Renin angiotensin system enzymatic cascade depicting primary receptor systems, biological actions of Angiotensin 2 and Ang-(1–7) and balance between ACE and ACE2. a) RAS system demonstrating metabolic pathway of angiotensin peptide, as an initiator compound, cleaved to form Ang 1, by renin (kidney). This is followed by cleavage of Ang 1 to Ang 2, by ACE, followed by ACE2 mediated cleavage of Ang 2 to Ang-(1–7). Ang 2 acts on AT1 and AT2 receptors, while Ang-(1–7) acts on Mas receptors, and antagonizes the actions of Ang 2/AT1R axis. b) Curbed levels of ACE2 results in shifting of balance, in the RAS, towards Ang 2/AT1R axis (activator), facilitating infection progression. Enhanced ACE2 levels, by rhACE2, ACE2 activators or gene therapy, shifts the balance towards Ang-(1–7)/MasR axis (inhibitor), resulting in protection from the viral infection.

Fig. 2

Entry mechanism and life cycle of SARS-CoV-2 in host cells. The glycoprotein spikes of the virus bind to its receptor human angiotensin converting enzyme (ACE2), through receptor-binding domain (RBD), proteolytically activated by human proteases, and enters the cell through endosomal pathway. This is followed by uncovering of viral RNA in the cytoplasm and translation of ORF1a and ORF1ab to produce pp1a and pp1ab polyproteins.
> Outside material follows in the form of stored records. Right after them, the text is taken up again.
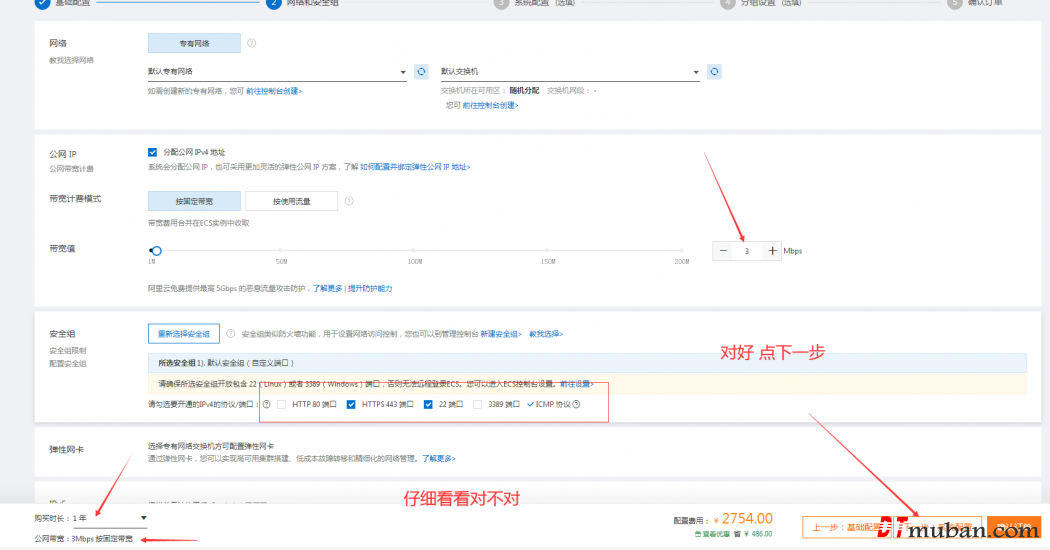Uncheck 分配公网 IPv4 地址 checkbox
This screenshot has width=1050, height=550.
(152, 152)
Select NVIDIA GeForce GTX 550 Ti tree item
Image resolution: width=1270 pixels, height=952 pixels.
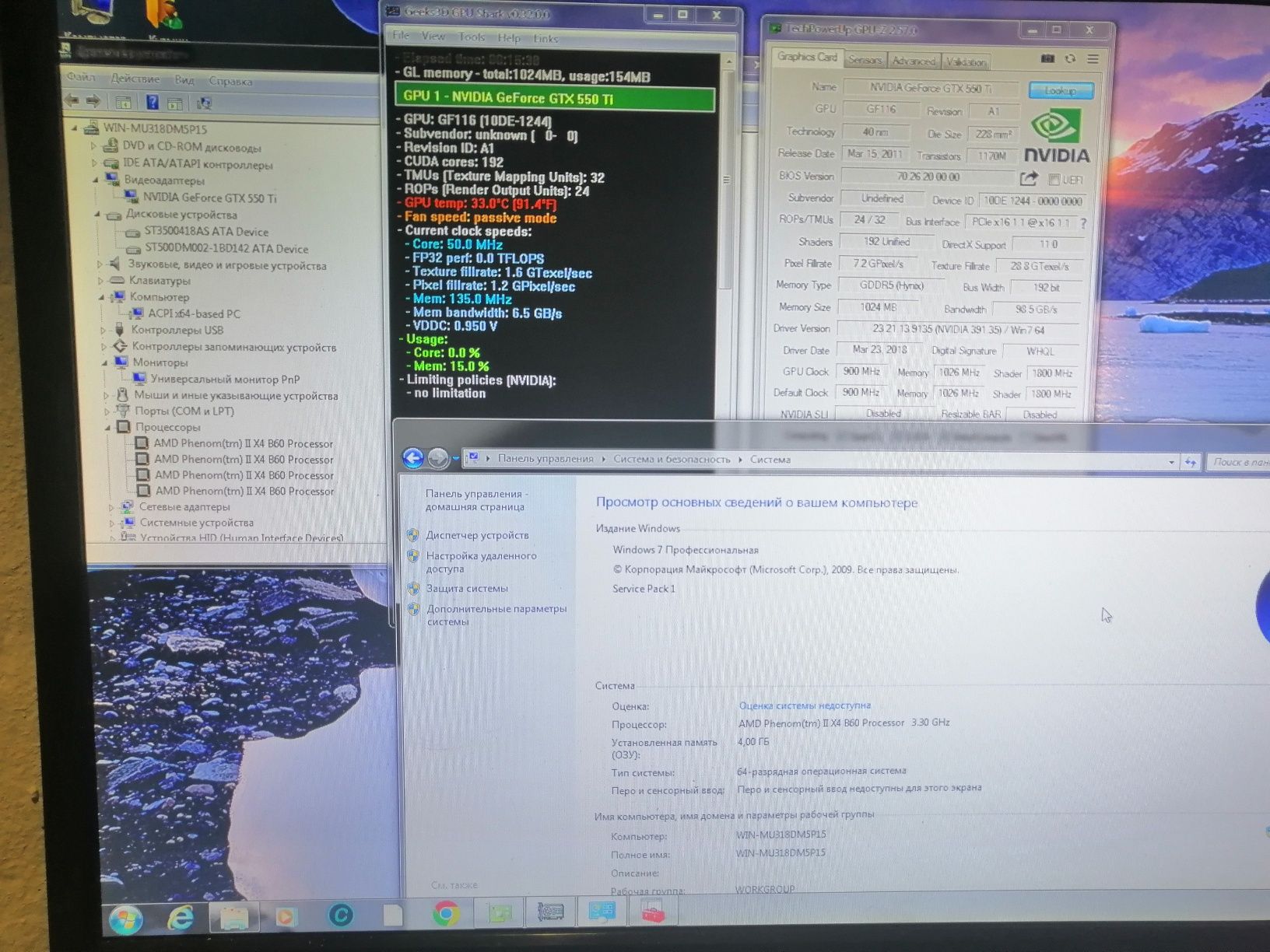click(209, 198)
These proteins are cleaved by RTC proteases, which facilitate the production of full length (−) RNA copies and serve as templates for full length (+) RNA genomes. A set of sub-genomic RNAs (sgRNAs) is produced via fragmented transcription, having numerous open reading frames (ORFs), where only the closest (5′ end) is translated. The nucleocaspids are mustered in the cytoplasm, after the production of viral structural proteins. This is followed by budding in the lumen of intermediate compartment of endoplasmic reticulum (ER) and golgi apparatus (ERGIC). This is followed by exocytosis mediated release of virion from the infected cell.

Fig. 3

Synergistic role of vitamin D and melatonin in mediating anti-inflammatory, antioxidant and anti-apoptotic actions, as well as preventing immune cell infiltration in mitigating COVID-19 infection. The solid lines indicate stimulatory, while the dashed lines indicate inhibitory actions; [MMP = matrix metalloproteinases, NLPR3 = nod like receptor protein-3, COX-2 = cyclooxygenase-2, VEGF = vascular endothelial growth factor, NF-κB = nuclear factor kappa-light-chain-enhancer of activated B cells, CRP = C-reactive protein, TLR4 = toll-like receptor 4, HMGB1 = high mobility group box 1, HSP70e/i = heat shock protein 70e/i, PD-1 = programmed cell death protein 1, IL-8/6/4/10/1β = interleukin-8/6/4/10/1β, INF-1 = interferon-1, iNOS = inducible nitric oxide synthase, CXCL = chemokine (C-X-C motif) ligand, TNF-α = tumor necrosis factor-alpha, RANTES = regulated on activation, normal T cell expressed and secreted, IgE = immunoglobulin E, TGF-β1 = transforming growth factor-β1, SIRT1 = sirtuin 1, NO = nitric oxide, MDA = malondialdehyde, +OH = hydroxide, GSH = glutathione, SOD = superoxide dismutase, G6PD = glucose-6-phosphate dehydrogenase, Nrf2 = nuclear factor erythroid 2-related factor 2, CASP3/1 = caspase 3/1, AIF = apoptosis-inducing factor, p38 = p38 mitogen activated protein kinases, JNK = c-Jun N-terminal kinases, Bax/Bcl-2/Bad = Bcl-2 family of apoptotic proteins].